Au musée
Jeu simple. Tiphaine, Elise. Février 2006.
Une femme à la chevelure filandreuse sortit du tableau. Elle hantait, depuis un siècle maintenant, ce petit musée de province. Elle en connaissait la moindre parcelle, la mélodie des poutres qui craquaient, le frisson des parquets sous ses doigts de pieds nus.

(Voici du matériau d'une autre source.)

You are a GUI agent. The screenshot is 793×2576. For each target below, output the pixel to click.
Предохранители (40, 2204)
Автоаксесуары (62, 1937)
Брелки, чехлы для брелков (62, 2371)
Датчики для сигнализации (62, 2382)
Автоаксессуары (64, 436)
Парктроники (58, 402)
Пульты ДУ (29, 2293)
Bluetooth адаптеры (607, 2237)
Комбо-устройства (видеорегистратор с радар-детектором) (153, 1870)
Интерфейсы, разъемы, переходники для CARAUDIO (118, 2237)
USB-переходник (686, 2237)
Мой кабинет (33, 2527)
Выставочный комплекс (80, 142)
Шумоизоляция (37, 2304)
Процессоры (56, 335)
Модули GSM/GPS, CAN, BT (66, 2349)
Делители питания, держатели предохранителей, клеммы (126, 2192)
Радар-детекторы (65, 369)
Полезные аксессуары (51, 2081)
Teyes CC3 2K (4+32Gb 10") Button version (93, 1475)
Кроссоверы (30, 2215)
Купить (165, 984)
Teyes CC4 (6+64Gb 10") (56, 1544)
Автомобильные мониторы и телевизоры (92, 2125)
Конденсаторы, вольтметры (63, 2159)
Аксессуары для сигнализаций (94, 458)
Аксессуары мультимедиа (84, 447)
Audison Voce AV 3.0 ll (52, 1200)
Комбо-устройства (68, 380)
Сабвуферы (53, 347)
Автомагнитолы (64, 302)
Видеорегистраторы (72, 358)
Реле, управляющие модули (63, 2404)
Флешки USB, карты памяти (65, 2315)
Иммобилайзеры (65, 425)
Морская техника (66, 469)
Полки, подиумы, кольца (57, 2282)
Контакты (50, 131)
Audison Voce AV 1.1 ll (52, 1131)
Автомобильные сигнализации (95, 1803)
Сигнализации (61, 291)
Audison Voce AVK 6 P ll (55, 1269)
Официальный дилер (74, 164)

Toutes les nuits, elle suivait le même rituel et s’arrêtait, après avoir traversé rapidement la longue galerie, devant un compotier en argent. Lorsque la lune se reflétait dans le métal, le portrait du Comte de Champagne s’animait et lui aussi descendait, un bouquet de primevères à la main.
Dans l’atmosphère désuète du vieil hôtel particulier, les deux amants qui se faisaient face semblaient ne s’être jamais quittés ; ce soir là, seuls les après-ski oubliés dans un coin par le gardien venaient troubler cette image du passé. Le malheur voulut que le Comte posât les yeux sur ces objets déplacés et voulût s’en emparer : cela rendit le charme inopérant. La comtesse, qui savait ce que ce loupé signifiait, poussa un cri alors que, déjà, ses cheveux tissaient autour de son corps un épais cocon qui l’isolerait à jamais de ce monde des esprits et de son tendre amant.